• Input records:
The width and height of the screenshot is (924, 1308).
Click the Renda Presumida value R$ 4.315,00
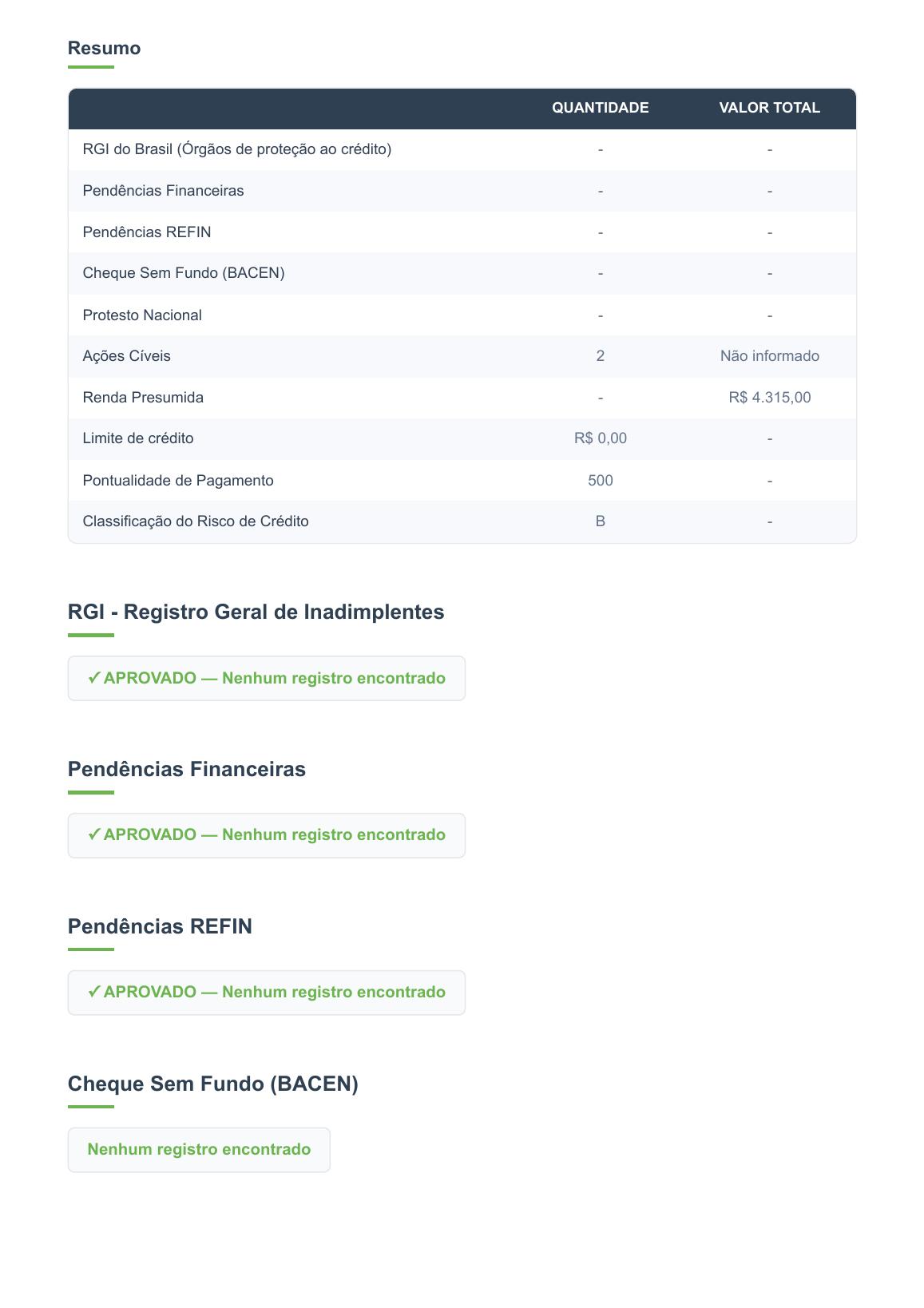769,398
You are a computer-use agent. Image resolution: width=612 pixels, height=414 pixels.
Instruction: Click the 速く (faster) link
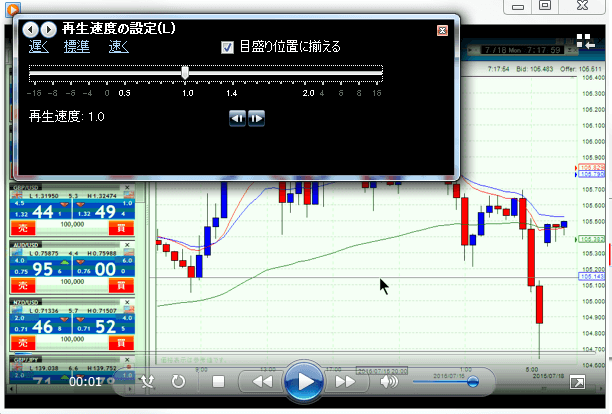tap(118, 46)
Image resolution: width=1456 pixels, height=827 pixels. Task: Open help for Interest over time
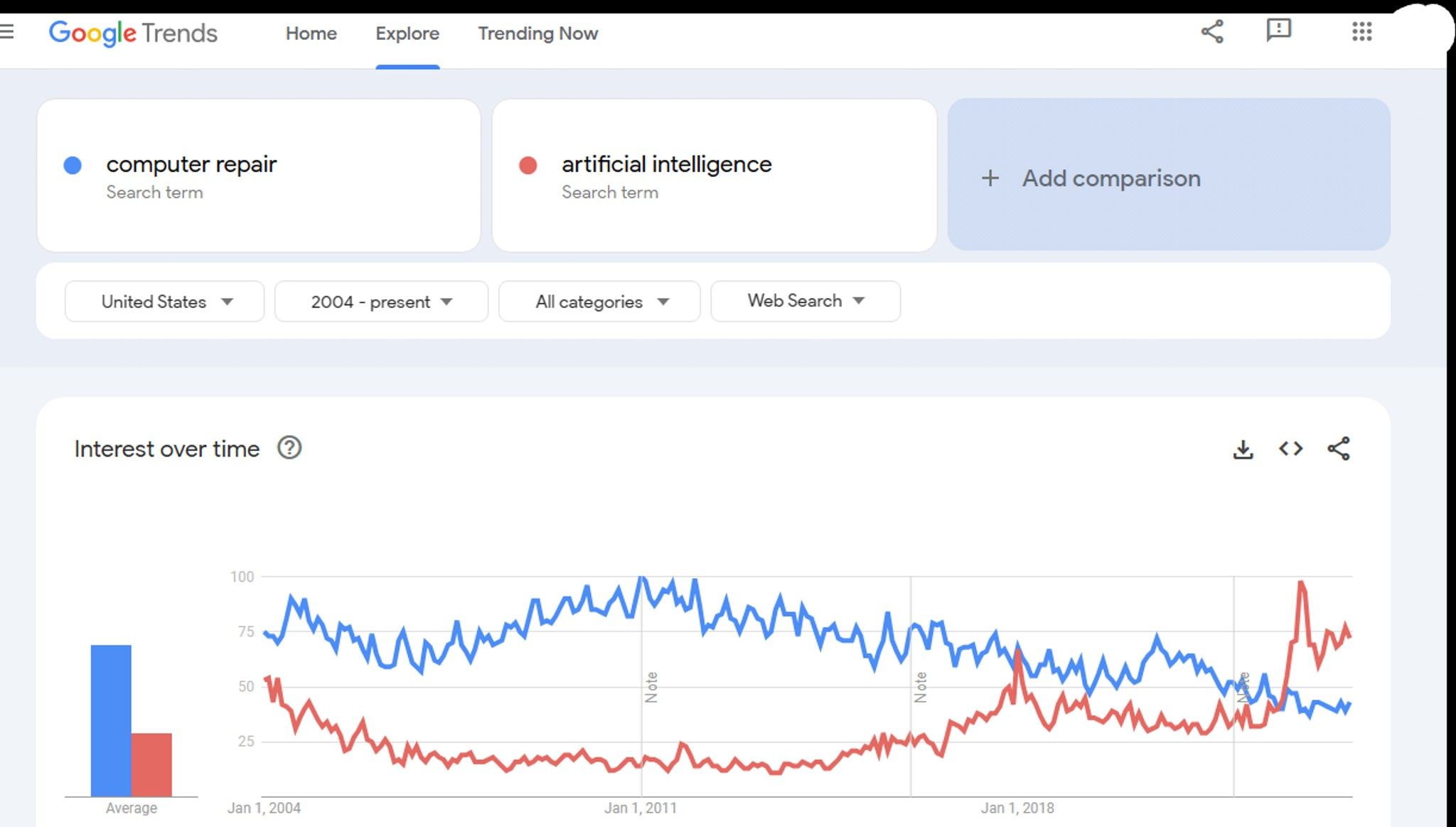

• Exercise:
Write the material out again exactly as it appears, dropping the pictures.

• Written answer:
The width and height of the screenshot is (924, 1308).
Click the Renda Presumida value R$ 4.315,00
769,398
You are a computer-use agent. Image resolution: width=612 pixels, height=414 pixels.
Instruction: Click the 速く (faster) link
tap(118, 46)
Image resolution: width=1456 pixels, height=827 pixels. Task: Open help for Interest over time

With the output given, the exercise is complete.